Laut dem Trainer verurteilten einige Menschen oder auch Firmen das Natur-Resilienz-Training als Esoterik-Kram. Doch dieses Vorurteil treffe nicht zu. „Es ist mittlerweile durch Studien belegt, dass durch den Wald eine Heilwirkung möglich ist“, erklärt Uwe Bernhardt und fügt hinzu: „Das heißt natürlich nicht, dass der Wald jemanden von einer schweren Erkrankung heilen kann, aber er kann unterstützend wirken.“ Nicht umsonst kämen auch immer mehr Krankenkassen auf Natur-Resilienz-Trainerinnen und -Trainer zu.
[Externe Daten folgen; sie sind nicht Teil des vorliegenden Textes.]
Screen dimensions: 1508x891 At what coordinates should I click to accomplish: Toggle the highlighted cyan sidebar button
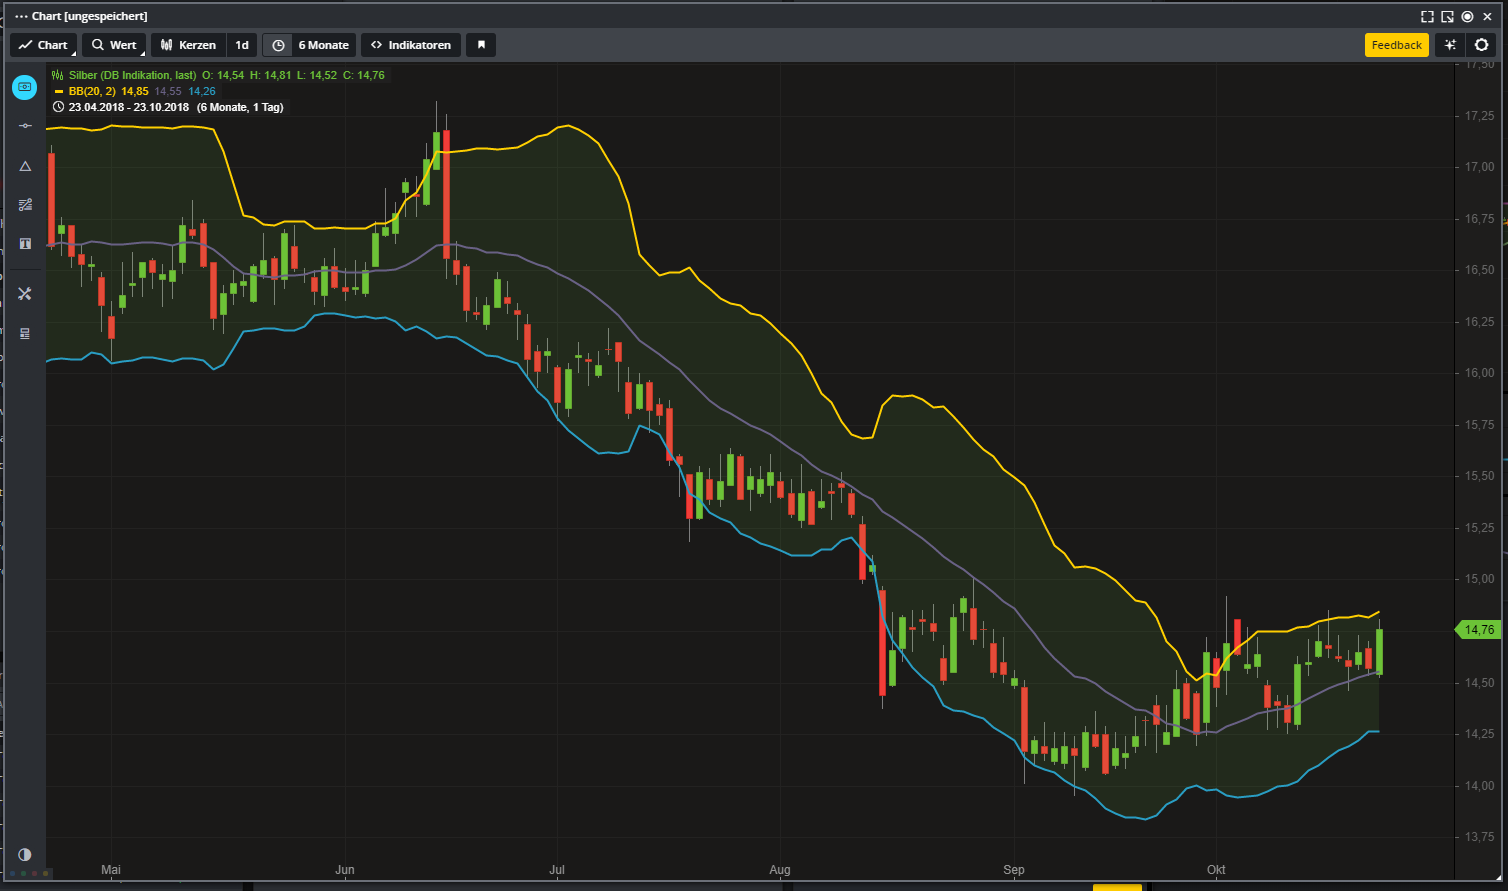(x=25, y=87)
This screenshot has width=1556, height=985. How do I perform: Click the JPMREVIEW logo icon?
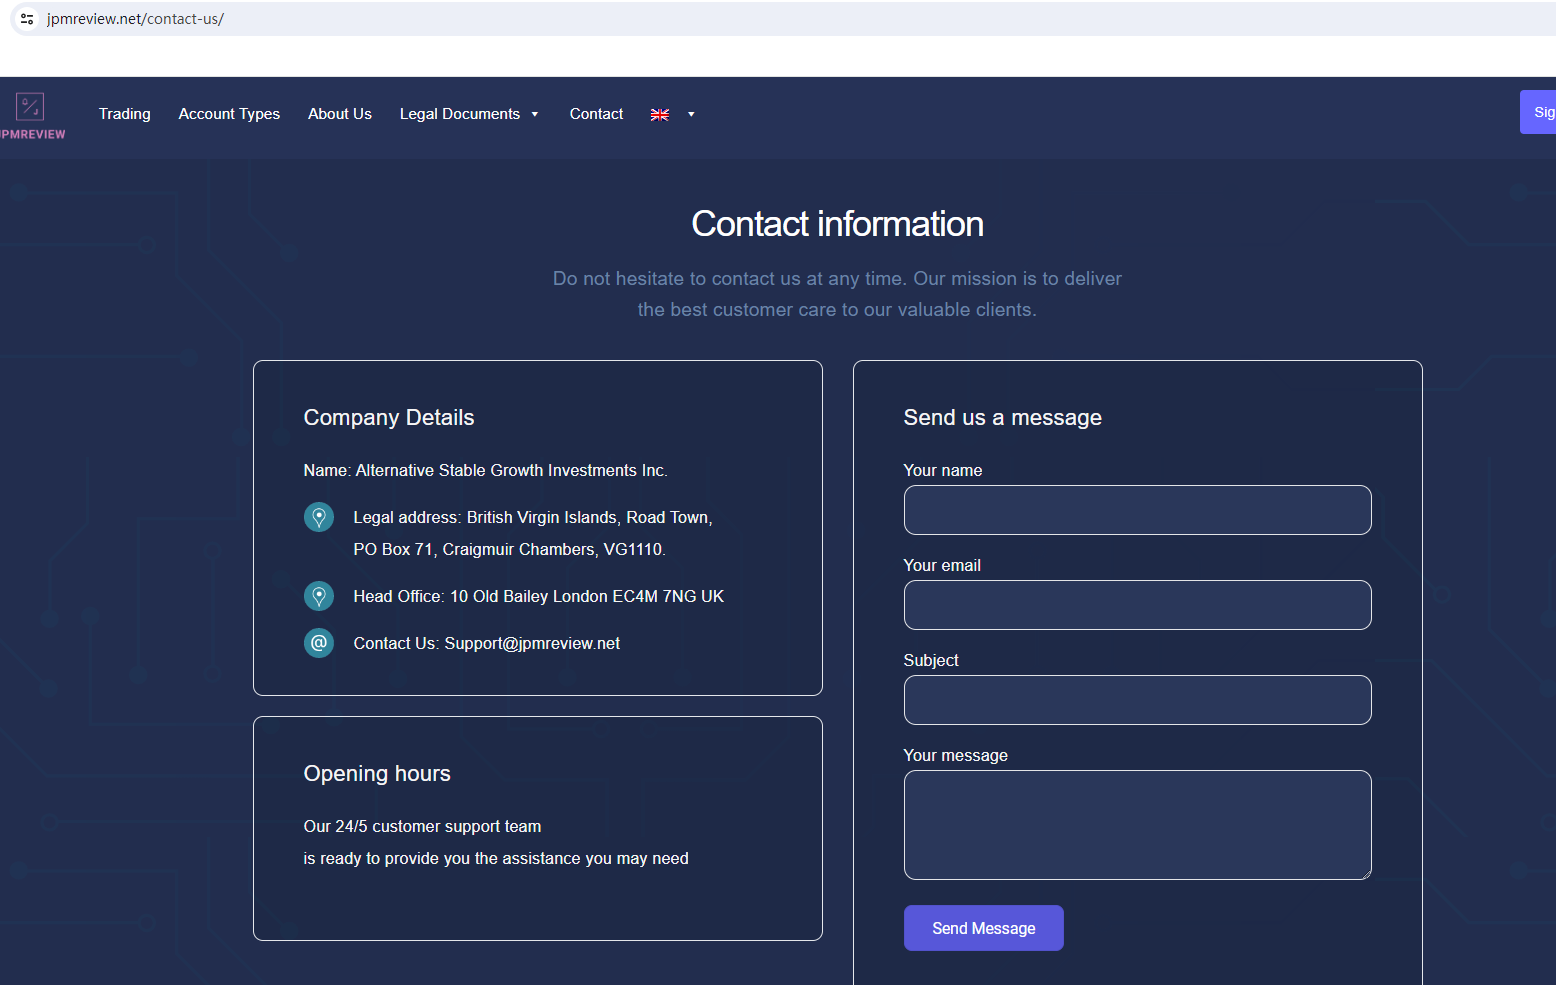pos(30,106)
Wobei diese dann häufig ein fest vorgegebenes Programm von gerade einmal 90 Minuten vorschrieben. Uwe Bernhardt empfiehlt dagegen einen Aufenthalt im Wald von zwei bis drei Stunden, damit er seine volle Wirkung entfalten kann. Noch dazu kann diese nicht mithilfe eines vorgegebenen Plans erzwungen werden. Denn auch hier sei es wie im Sport: Gelassenheit müsse man trainieren.
Auf dem Weg zurück freue ich mich zwar auf das warme Auto. Den Stau und die Demonstration habe ich allerdings schon lange hinter mir gelassen. Neben den Achtsamkeitsübungen nehme ich ein nettes Gespräch mit in den Tag. Und den Vorsatz, heute alles ein bisschen langsamer angehen zu lassen.